Short problem ▸
Reproduce each of the following records verbatim, line by line, without any alteration.
..............................
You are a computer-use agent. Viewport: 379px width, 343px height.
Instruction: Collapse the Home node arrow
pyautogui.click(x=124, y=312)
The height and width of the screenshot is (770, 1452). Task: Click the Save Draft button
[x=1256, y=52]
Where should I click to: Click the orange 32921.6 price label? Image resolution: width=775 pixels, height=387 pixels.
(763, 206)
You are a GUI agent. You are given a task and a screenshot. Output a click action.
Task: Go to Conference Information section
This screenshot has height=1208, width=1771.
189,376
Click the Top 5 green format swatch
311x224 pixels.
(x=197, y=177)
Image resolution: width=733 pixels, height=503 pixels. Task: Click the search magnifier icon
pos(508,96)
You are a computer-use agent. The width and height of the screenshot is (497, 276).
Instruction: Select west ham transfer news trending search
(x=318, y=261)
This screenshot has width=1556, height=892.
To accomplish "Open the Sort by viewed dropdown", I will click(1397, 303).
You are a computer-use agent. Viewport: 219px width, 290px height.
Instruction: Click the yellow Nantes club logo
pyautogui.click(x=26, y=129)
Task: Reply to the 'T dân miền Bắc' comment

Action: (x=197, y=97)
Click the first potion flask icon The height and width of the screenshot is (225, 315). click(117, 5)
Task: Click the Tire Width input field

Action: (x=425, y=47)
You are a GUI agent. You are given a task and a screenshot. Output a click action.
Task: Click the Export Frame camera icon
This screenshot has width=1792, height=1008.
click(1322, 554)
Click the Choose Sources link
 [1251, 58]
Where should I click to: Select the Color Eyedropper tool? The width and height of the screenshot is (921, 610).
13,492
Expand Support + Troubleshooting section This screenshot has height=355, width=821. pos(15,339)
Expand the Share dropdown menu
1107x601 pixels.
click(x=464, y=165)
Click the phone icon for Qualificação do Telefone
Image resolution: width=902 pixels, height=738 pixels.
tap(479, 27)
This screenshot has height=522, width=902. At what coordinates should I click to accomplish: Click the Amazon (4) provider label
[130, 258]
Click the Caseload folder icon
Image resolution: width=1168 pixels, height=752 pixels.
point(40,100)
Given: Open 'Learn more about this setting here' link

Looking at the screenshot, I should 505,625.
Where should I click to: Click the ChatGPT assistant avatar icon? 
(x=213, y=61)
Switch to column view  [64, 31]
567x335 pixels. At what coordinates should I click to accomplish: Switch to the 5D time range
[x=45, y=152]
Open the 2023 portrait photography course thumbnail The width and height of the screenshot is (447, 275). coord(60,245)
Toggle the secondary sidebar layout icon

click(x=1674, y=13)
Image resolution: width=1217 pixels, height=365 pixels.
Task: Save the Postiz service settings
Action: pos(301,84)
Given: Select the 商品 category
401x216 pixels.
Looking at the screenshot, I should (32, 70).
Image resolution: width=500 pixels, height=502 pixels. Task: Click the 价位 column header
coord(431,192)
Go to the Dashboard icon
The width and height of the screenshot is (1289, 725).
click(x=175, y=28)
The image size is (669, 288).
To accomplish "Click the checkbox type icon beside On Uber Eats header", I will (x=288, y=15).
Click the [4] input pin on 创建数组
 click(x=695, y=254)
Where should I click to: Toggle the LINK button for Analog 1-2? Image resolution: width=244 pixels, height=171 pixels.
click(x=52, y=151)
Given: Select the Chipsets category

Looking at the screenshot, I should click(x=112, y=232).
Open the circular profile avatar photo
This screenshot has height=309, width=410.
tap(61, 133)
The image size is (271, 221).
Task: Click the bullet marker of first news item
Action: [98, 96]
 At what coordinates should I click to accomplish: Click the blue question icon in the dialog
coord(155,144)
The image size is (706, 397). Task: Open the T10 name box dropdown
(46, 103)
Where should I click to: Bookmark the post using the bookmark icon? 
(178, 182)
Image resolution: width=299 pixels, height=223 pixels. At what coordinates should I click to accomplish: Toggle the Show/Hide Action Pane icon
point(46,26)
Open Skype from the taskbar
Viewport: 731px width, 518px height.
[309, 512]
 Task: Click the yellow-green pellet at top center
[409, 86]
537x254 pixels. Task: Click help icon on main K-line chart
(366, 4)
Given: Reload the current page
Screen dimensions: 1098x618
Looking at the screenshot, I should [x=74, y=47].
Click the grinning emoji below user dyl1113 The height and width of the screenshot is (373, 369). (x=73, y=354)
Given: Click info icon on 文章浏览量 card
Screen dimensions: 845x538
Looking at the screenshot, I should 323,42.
..............................
Final result ▸
You are a computer-use agent. Viewport: 379px width, 343px height.
Instruction: Collapse the Home node arrow
pyautogui.click(x=124, y=312)
The height and width of the screenshot is (770, 1452). Task: Click the Save Draft button
[x=1256, y=52]
Where should I click to: Click the orange 32921.6 price label? Image resolution: width=775 pixels, height=387 pixels.
(763, 206)
You are a GUI agent. You are given a task and a screenshot. Output a click action.
Task: Go to Conference Information section
This screenshot has height=1208, width=1771.
189,376
Click the Top 5 green format swatch
311x224 pixels.
(x=197, y=177)
Image resolution: width=733 pixels, height=503 pixels. Task: Click the search magnifier icon
pos(508,96)
You are a computer-use agent. The width and height of the screenshot is (497, 276).
Instruction: Select west ham transfer news trending search
(x=318, y=261)
This screenshot has width=1556, height=892.
To accomplish "Open the Sort by viewed dropdown", I will click(1397, 303).
You are a computer-use agent. Viewport: 219px width, 290px height.
Instruction: Click the yellow Nantes club logo
pyautogui.click(x=26, y=129)
Task: Reply to the 'T dân miền Bắc' comment

Action: (x=197, y=97)
Click the first potion flask icon The height and width of the screenshot is (225, 315). click(117, 5)
Task: Click the Tire Width input field

Action: (x=425, y=47)
You are a GUI agent. You are given a task and a screenshot. Output a click action.
Task: Click the Export Frame camera icon
This screenshot has width=1792, height=1008.
click(1322, 554)
Click the Choose Sources link
 [1251, 58]
Where should I click to: Select the Color Eyedropper tool? The width and height of the screenshot is (921, 610).
13,492
Expand Support + Troubleshooting section This screenshot has height=355, width=821. pos(15,339)
Expand the Share dropdown menu
1107x601 pixels.
click(x=464, y=165)
Click the phone icon for Qualificação do Telefone
Image resolution: width=902 pixels, height=738 pixels.
tap(479, 27)
This screenshot has height=522, width=902. At what coordinates should I click to accomplish: Click the Amazon (4) provider label
[130, 258]
Click the Caseload folder icon
Image resolution: width=1168 pixels, height=752 pixels.
point(40,100)
Given: Open 'Learn more about this setting here' link

Looking at the screenshot, I should 505,625.
Where should I click to: Click the ChatGPT assistant avatar icon? 
(x=213, y=61)
Switch to column view  [64, 31]
567x335 pixels. At what coordinates should I click to accomplish: Switch to the 5D time range
[x=45, y=152]
Open the 2023 portrait photography course thumbnail The width and height of the screenshot is (447, 275). coord(60,245)
Toggle the secondary sidebar layout icon

click(x=1674, y=13)
Image resolution: width=1217 pixels, height=365 pixels.
Task: Save the Postiz service settings
Action: pos(301,84)
Given: Select the 商品 category
401x216 pixels.
Looking at the screenshot, I should (32, 70).
Image resolution: width=500 pixels, height=502 pixels. Task: Click the 价位 column header
coord(431,192)
Go to the Dashboard icon
The width and height of the screenshot is (1289, 725).
click(x=175, y=28)
The image size is (669, 288).
To accomplish "Click the checkbox type icon beside On Uber Eats header", I will (x=288, y=15).
Click the [4] input pin on 创建数组
 click(x=695, y=254)
Where should I click to: Toggle the LINK button for Analog 1-2? Image resolution: width=244 pixels, height=171 pixels.
click(x=52, y=151)
Given: Select the Chipsets category

Looking at the screenshot, I should click(x=112, y=232).
Open the circular profile avatar photo
This screenshot has height=309, width=410.
tap(61, 133)
The image size is (271, 221).
Task: Click the bullet marker of first news item
Action: [98, 96]
 At what coordinates should I click to accomplish: Click the blue question icon in the dialog
coord(155,144)
The image size is (706, 397). Task: Open the T10 name box dropdown
(46, 103)
Where should I click to: Bookmark the post using the bookmark icon? 
(178, 182)
Image resolution: width=299 pixels, height=223 pixels. At what coordinates should I click to accomplish: Toggle the Show/Hide Action Pane icon
point(46,26)
Open Skype from the taskbar
Viewport: 731px width, 518px height.
[309, 512]
 Task: Click the yellow-green pellet at top center
[409, 86]
537x254 pixels. Task: Click help icon on main K-line chart
(366, 4)
Given: Reload the current page
Screen dimensions: 1098x618
Looking at the screenshot, I should [x=74, y=47].
Click the grinning emoji below user dyl1113 The height and width of the screenshot is (373, 369). (x=73, y=354)
Given: Click info icon on 文章浏览量 card
Screen dimensions: 845x538
Looking at the screenshot, I should 323,42.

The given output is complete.